#### SUPPLIED TEXT ####

1 July 2011

Superman vs. Hollywood- Jake Rossen

Book reviews aren't usually the forte of this here blog. Then again, if I can recommend a film-related book as good as Superman vs. Hollywood every now and then, I suppose I'm doing my part for literacy, to make up for telling you to go and sit in dark rooms and watch films during the summer.

In Superman vs. Hollywood, Jake Rossen gives an in-depth study of Superman's relationship with the big screen and television, and the obscenely complicated machinations that have either held up, obfuscated or flat-out ruined different interpretations of the character. The book was published in 2008, and so it goes as far as the box office business of Superman Returns before its conclusion, but it's a bracing read for Superman fans who are concerned about Zack Snyder's upcoming Man of Steel...

You don't need to be as enthusiastic a fan of Kevin Smith as I am, to have heard that anecdote about Jon Peters, the eccentric hairdresser-cum-producer who held the reins on the much mooted Superman sequel in the 1990s. Peters' rejection of the iconic costume and insistence upon ridiculous shopping-list items such as a giant mechanical spider and a fight between Brainiac and some polar bears have long since become legendary, through the popularity of Smith's Q&A tours. The thing that sets Rossen's book apart from others like it is his own perspective.

#### INFORMATION GIVEN ####

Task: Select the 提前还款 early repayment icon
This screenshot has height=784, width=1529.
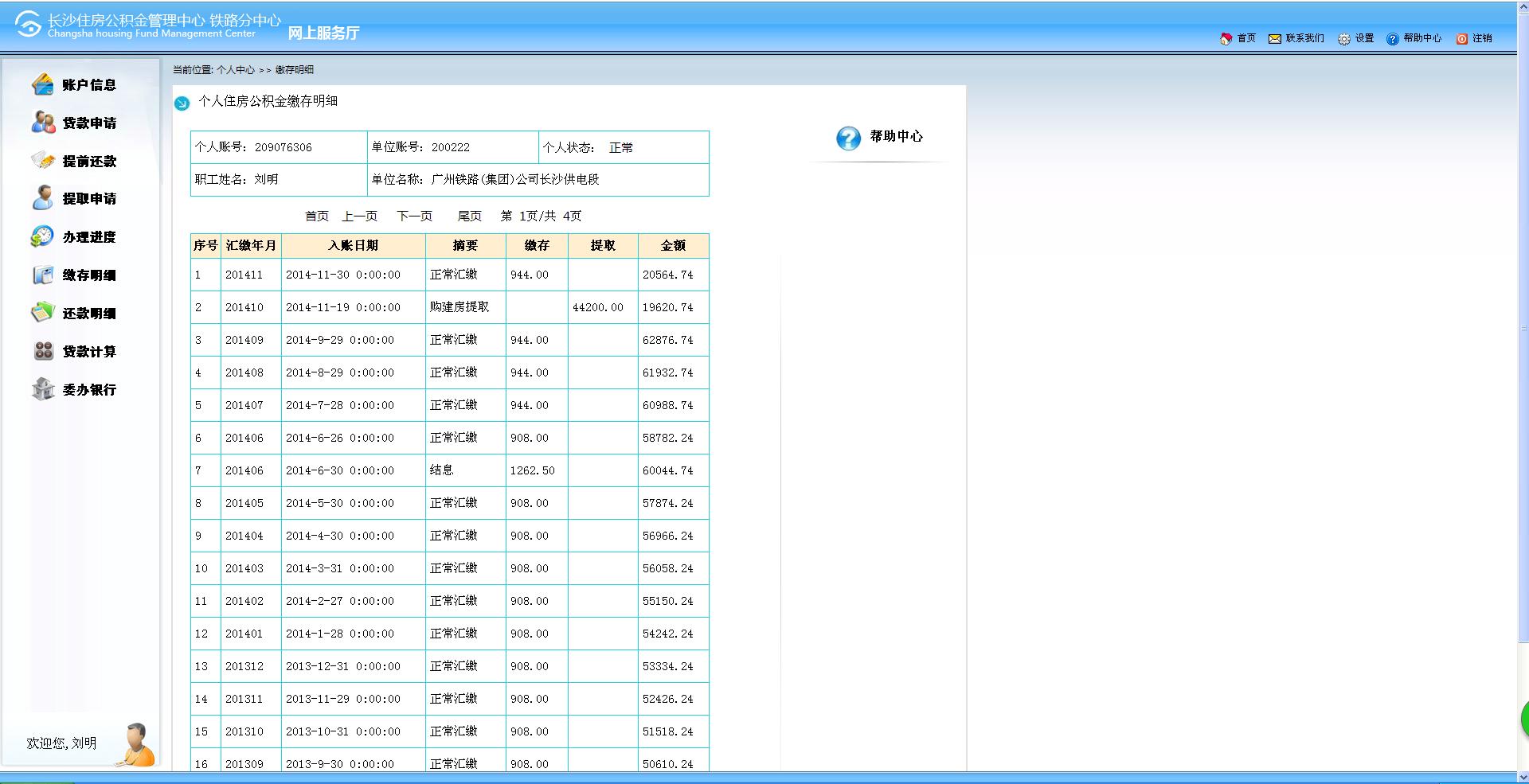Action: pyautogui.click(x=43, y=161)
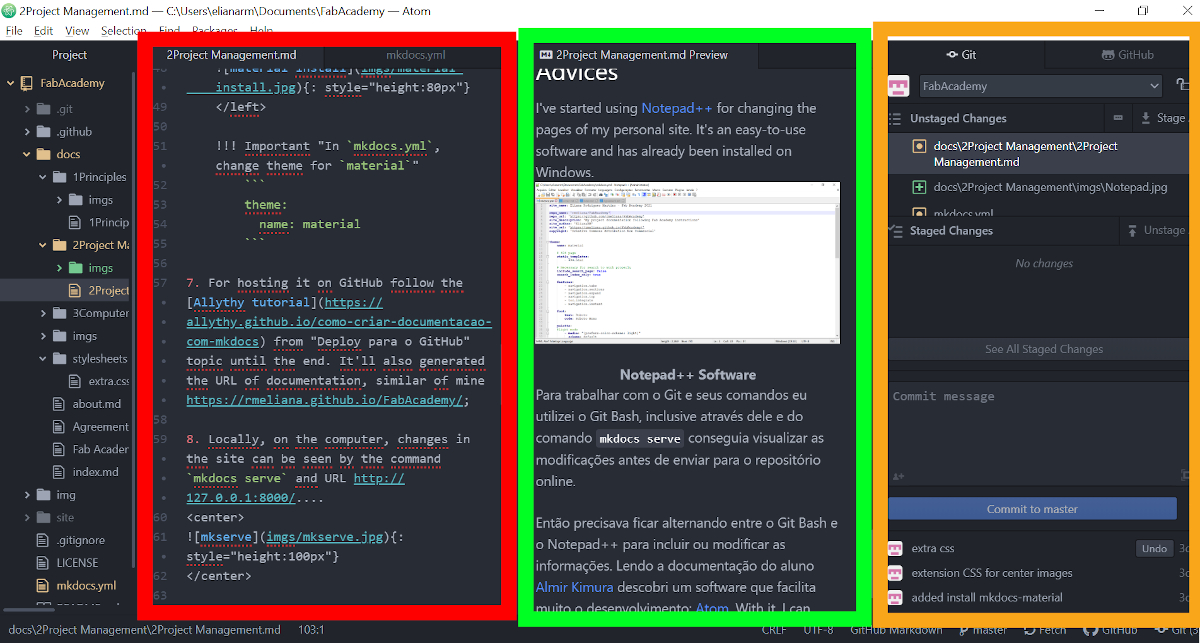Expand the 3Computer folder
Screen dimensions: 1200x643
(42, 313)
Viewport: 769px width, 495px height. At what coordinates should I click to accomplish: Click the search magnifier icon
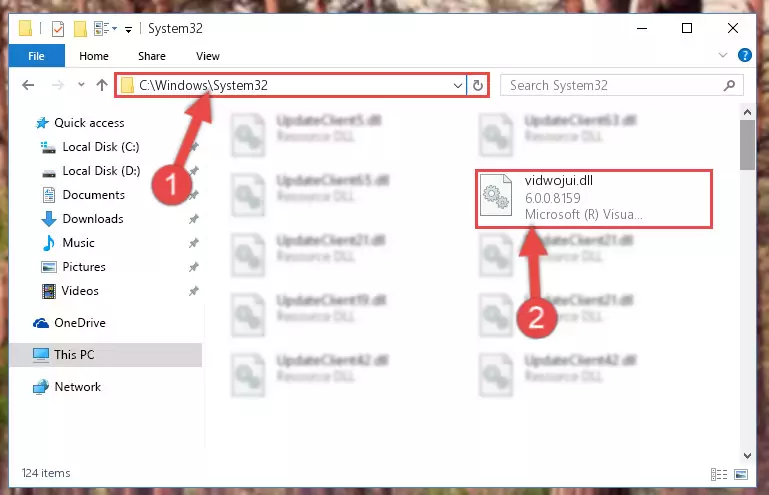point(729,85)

####

WHAT YOU NEED TO DO:
1. According to the review, in what year was Superman vs. Hollywood published?
2. For each statement, say whether it agrees with the review, answering yes or no and quoting the deciding words of the review: (a) Jon Peters worked as both a hairdresser and a producer. (b) Book reviews are usually the forte of the blog. (c) The book covers the box office business of Man of Steel.
3. Translate this sentence from the review into Spanish: "The thing that sets Rossen's book apart from others like it is his own perspective."
The records are not needed for this work.

RESULTS:
1. 2008

2.
(a) Yes: "the eccentric hairdresser-cum-producer"
(b) No: "Book reviews aren't usually the forte of this here blog."
(c) No: "it goes as far as the box office business of Superman Returns before its conclusion"

3. Lo que distingue el libro de Rossen de otros similares es su propia perspectiva.